RDC : L’ONG JUSTICIA Asbl condamne l’enlèvement de Stéphane Shisso et s’indigne de « méthodes barbares »

L’organisation JUSTICIA Asbl, qui défend les droits de l’homme, a publié un communiqué ce mardi 30 décembre 2025 dénonçant une nouvelle série d’enlèvements en République démocratique du Congo. Le cas le plus récent signalé est celui de Stéphane Shisso Katanga, qui fait partie de l’équipe de communication de Moïse Katumbi.

La situation politique devient de plus en plus tendue en République Démocratique du Congo. Selon le communiqué numéro 024/JUST/2025 de l’ONG JUSTICIA Asbl, ils tirent la sonnette d’alarme concernant ce qu’ils désignent comme une « violation de trop » : l’enlèvement de Stéphane Shisso Katanga.

Un enlèvement en plein cœur de Lubumbashi

D’après les déclarations de sa famille recueillies par l’organisation, Stéphane Shisso a été appréhendé le lundi 29 décembre 2025 aux alentours de 17 heures. En revenant de son travail où il avait réalisé un reportage sur la condition des routes dans la province du Lualaba, il a été arrêté près du « Cercle Belge » (La Wallonie) sur l’avenue de la Révolution à Lubumbashi.

Les individus qui ont commis l’acte, vêtus de tenues civils, ont été identifiés comme membres du Conseil National de la Cyberdéfense (CNC), une organisation rattachée au la Présidence de la République. L’organisation non gouvernementale critique une entité devenue notoirement célèbre pour ses tactiques d’intimidation et de rétention dans le secret.

Une répression qui touche également l’opposition.

L’Asbl JUSTICIA révèle que l’affaire de Stéphane Shisso n’est pas un cas isolé. L’entité souligne les kidnappings récents de personnalités de l’opposition, comme Emmanuel Ramazani Shadari et Kamizelo (aussi connu sous le nom de « Maitrisable »), qui sont tous deux affiliés au PPRD. On aurait également infligé à ces derniers des tortures et des traitements inhumains et dégradants. Le président de l’organisation, Maître Timothée Mbuya, exprime ouvertement son indignation :

« Ces méthodes barbares et peu démocratiques illustrent bien l’enracinement des pratiques dictatoriales que toutes personnes éprises de justice et de paix devraient dénoncer et condamner. »

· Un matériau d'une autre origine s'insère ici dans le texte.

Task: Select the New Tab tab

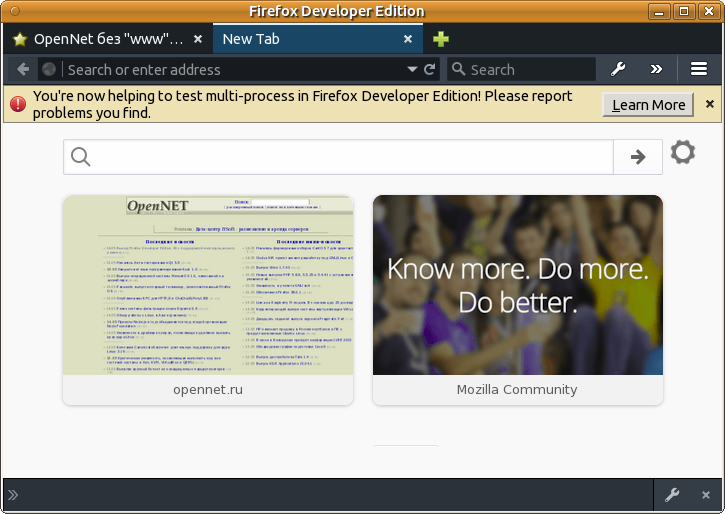Action: (300, 39)
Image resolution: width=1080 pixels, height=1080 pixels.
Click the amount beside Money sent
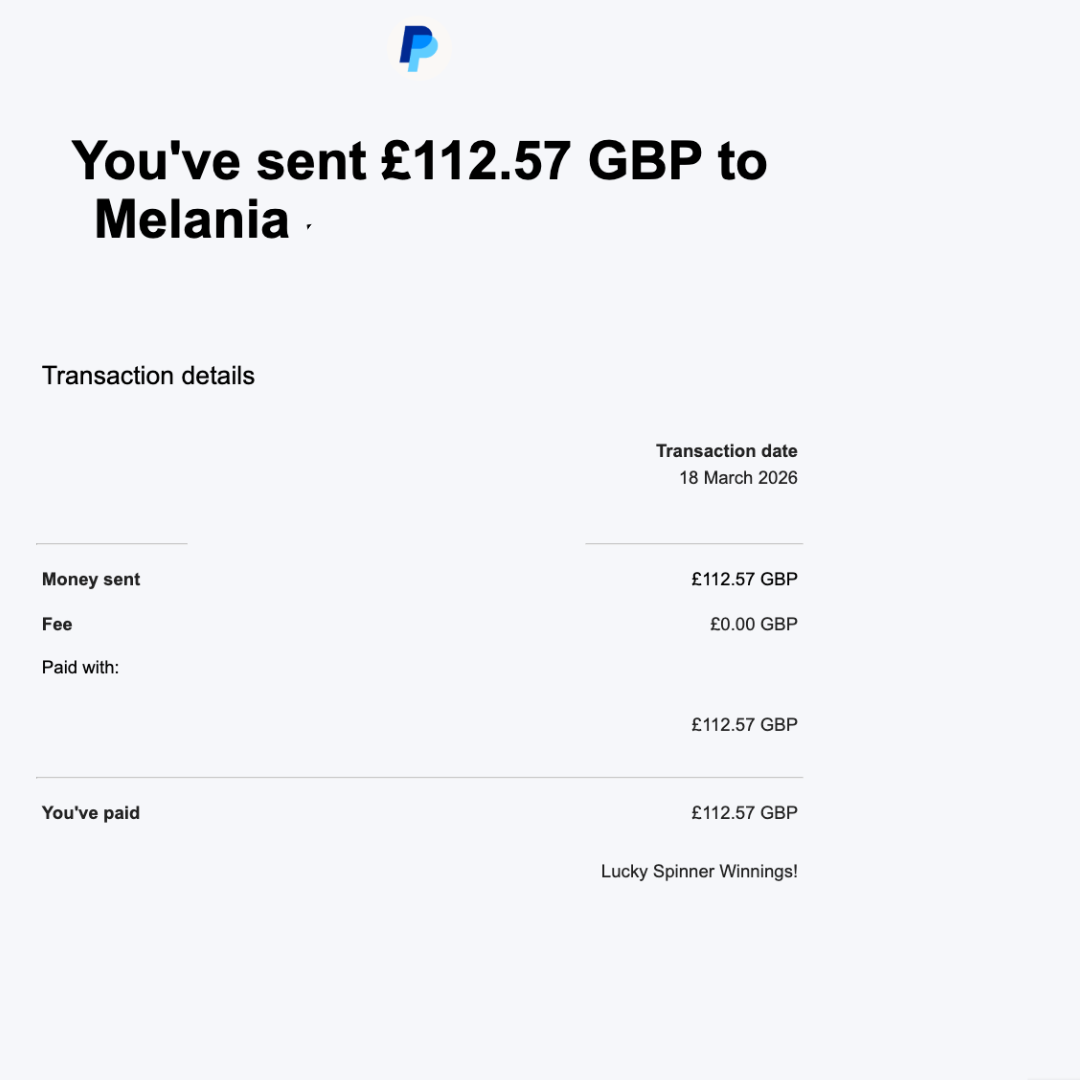[744, 580]
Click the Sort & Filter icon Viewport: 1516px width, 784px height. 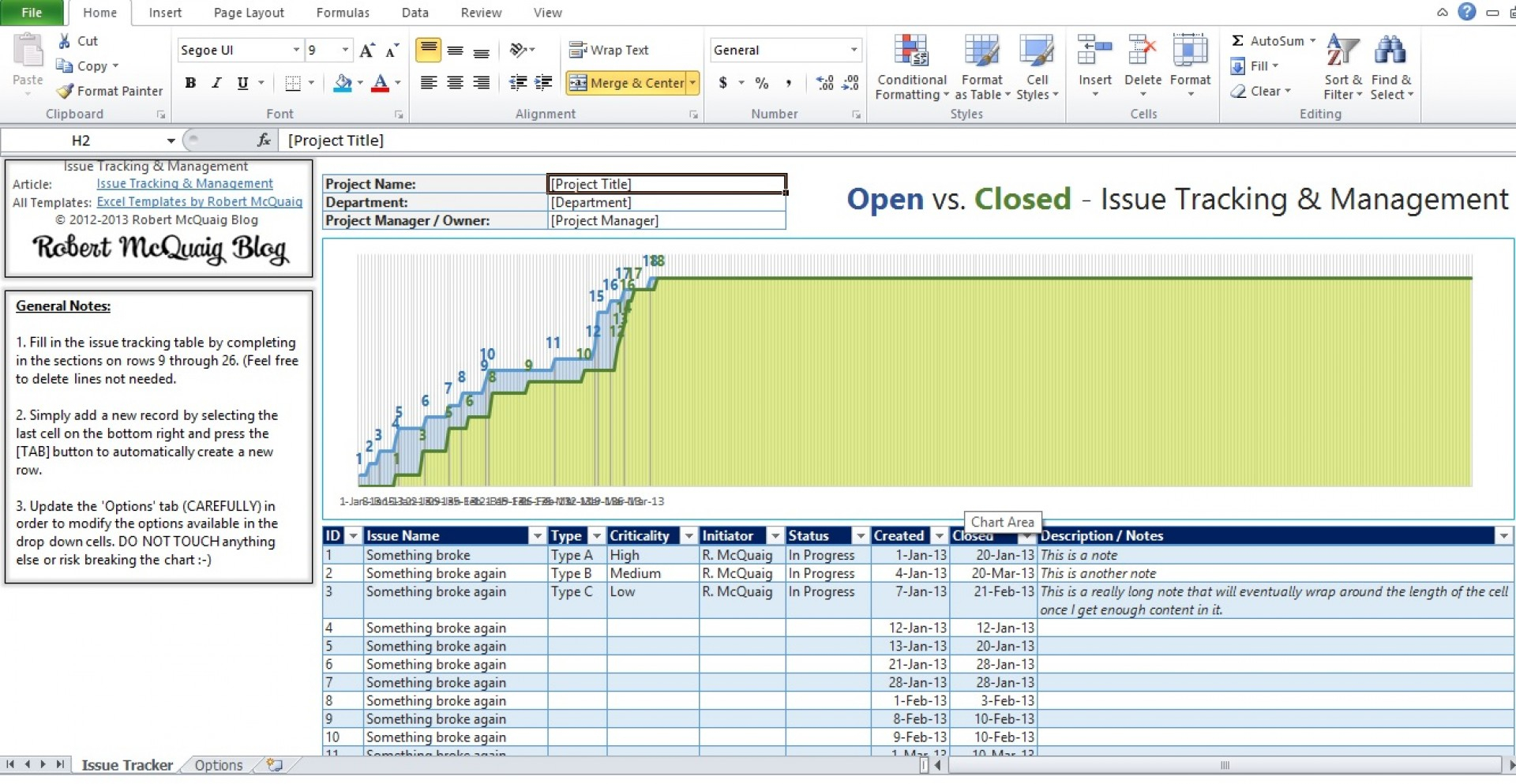(x=1342, y=51)
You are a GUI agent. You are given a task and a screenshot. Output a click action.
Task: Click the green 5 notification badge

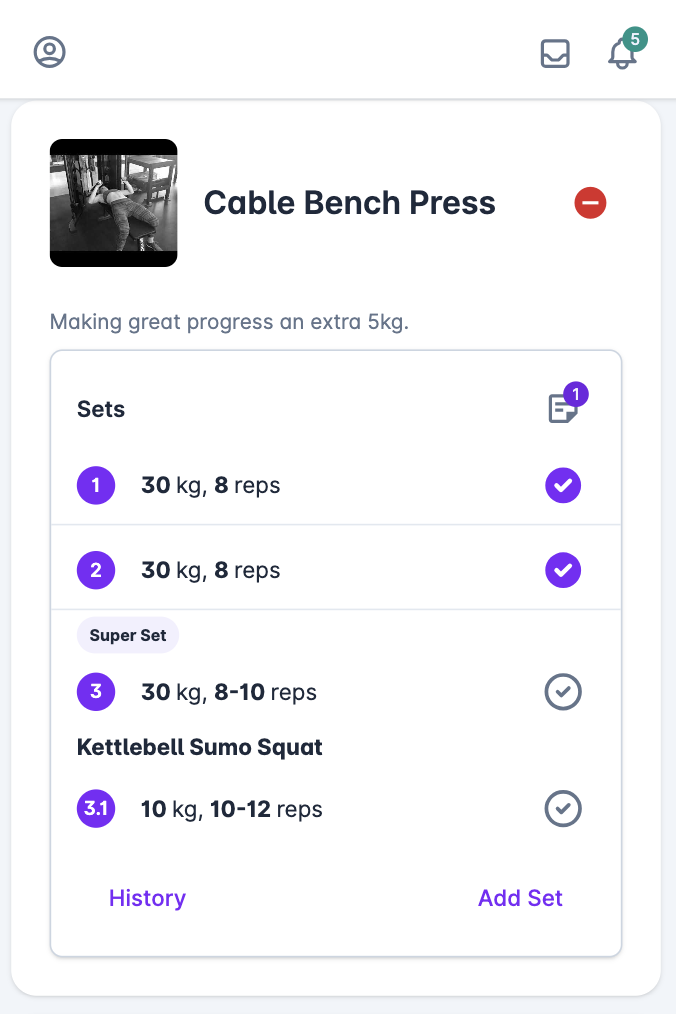pyautogui.click(x=635, y=39)
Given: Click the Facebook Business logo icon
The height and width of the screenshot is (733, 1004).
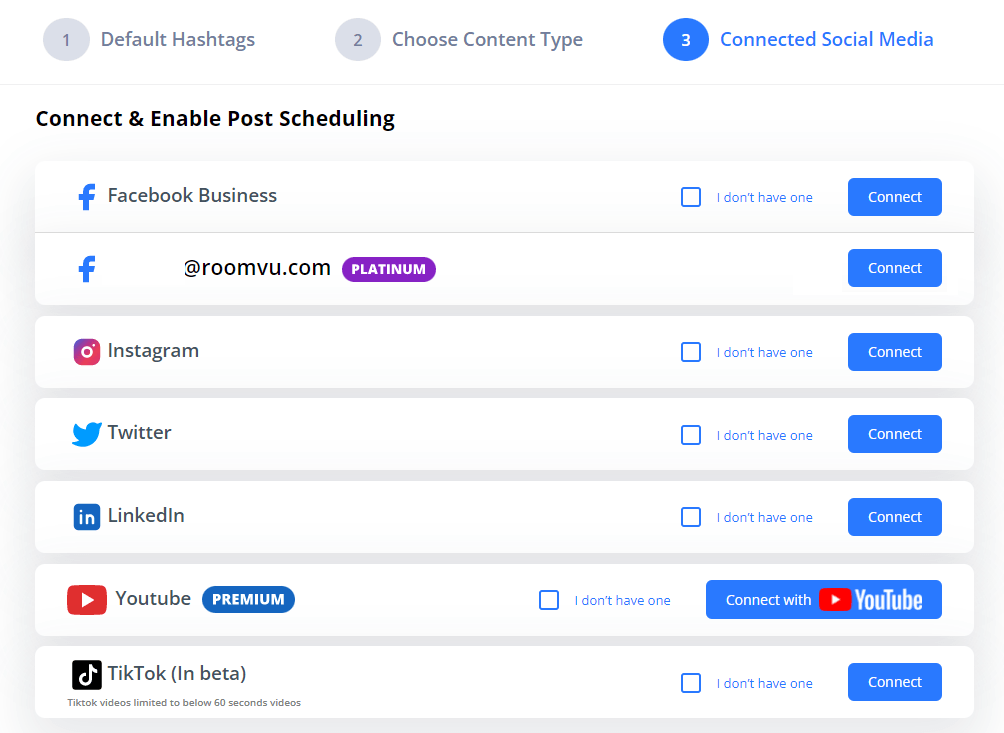Looking at the screenshot, I should [x=87, y=196].
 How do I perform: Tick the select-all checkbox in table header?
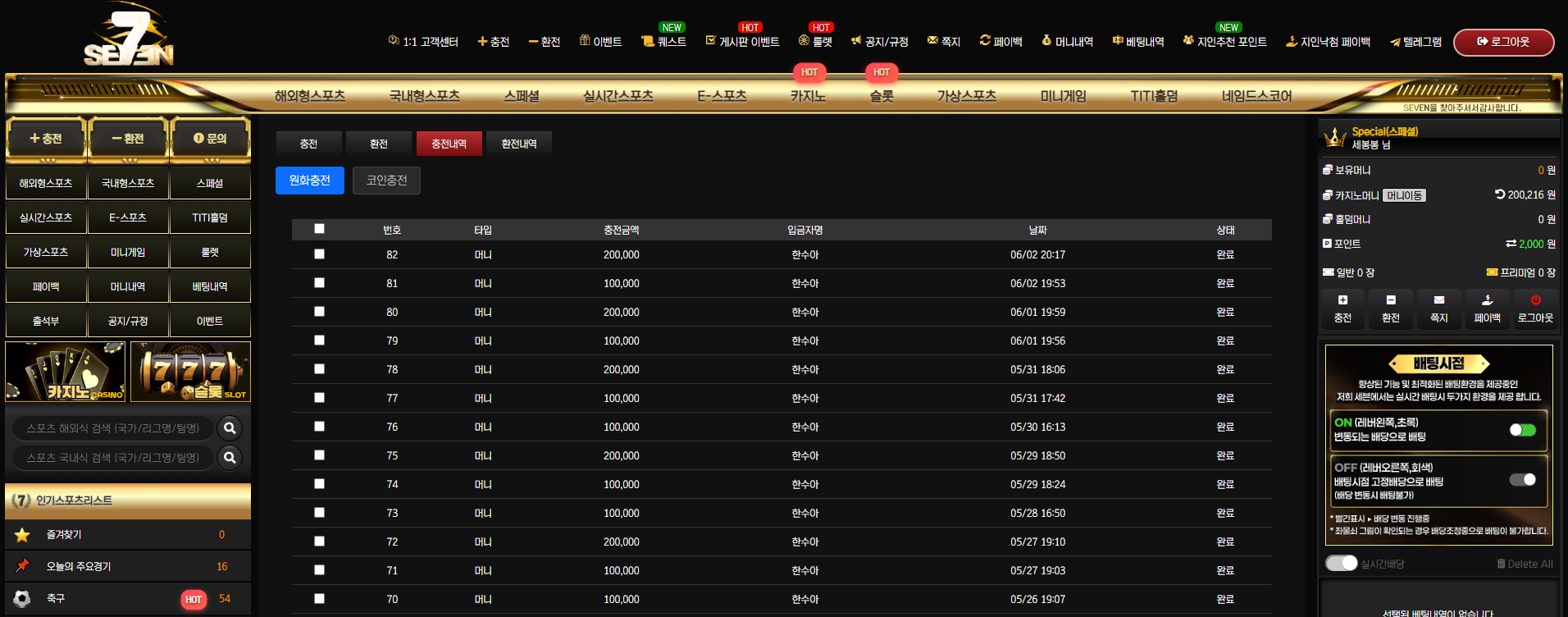point(320,229)
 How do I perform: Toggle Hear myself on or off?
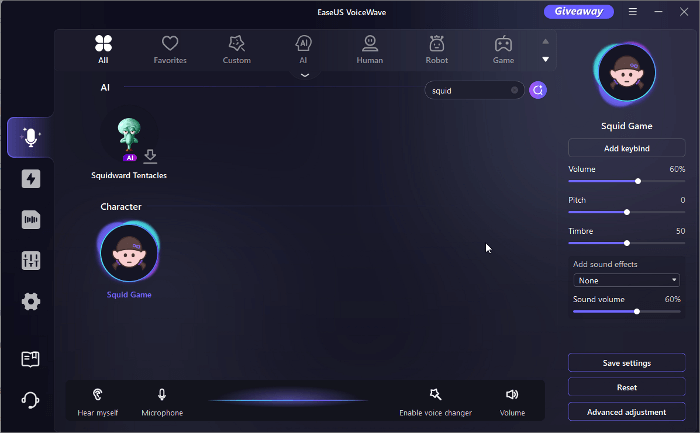click(97, 400)
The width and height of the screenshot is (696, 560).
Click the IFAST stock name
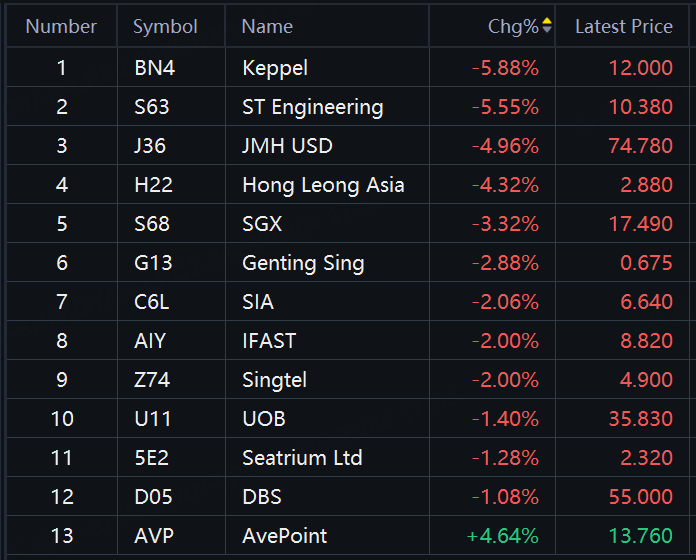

Les recommandations au Président de la République

Devant cette circonstance, l’Asbl s’adresse directement au Président de la République et suggère :

– La libération immédiate de Stéphane Shisso, Emmanuel Ramazani Shadari, Kamizelo, ainsi que de toutes les personnes détenues arbitrairement dans des « geôles clandestines » liées à la présidence.

– Des sanctions sévères contre les agents qui se rendent coupables de ces violations en agissant au nom des services de l’État.

– La cessation immédiate de ces pratiques d’enlèvement et d’intimidation des acteurs politiques et de la société civile.

Le communiqué conclut en appelant à honorer les droits des citoyens garantis par la Constitution de la RDC, alors que beaucoup d’observateurs expriment leur préoccupation face à l’augmentation des transferts de détenus politiques vers Kinshasa, sans possibilité de rencontrer leurs avocats ou leurs proches.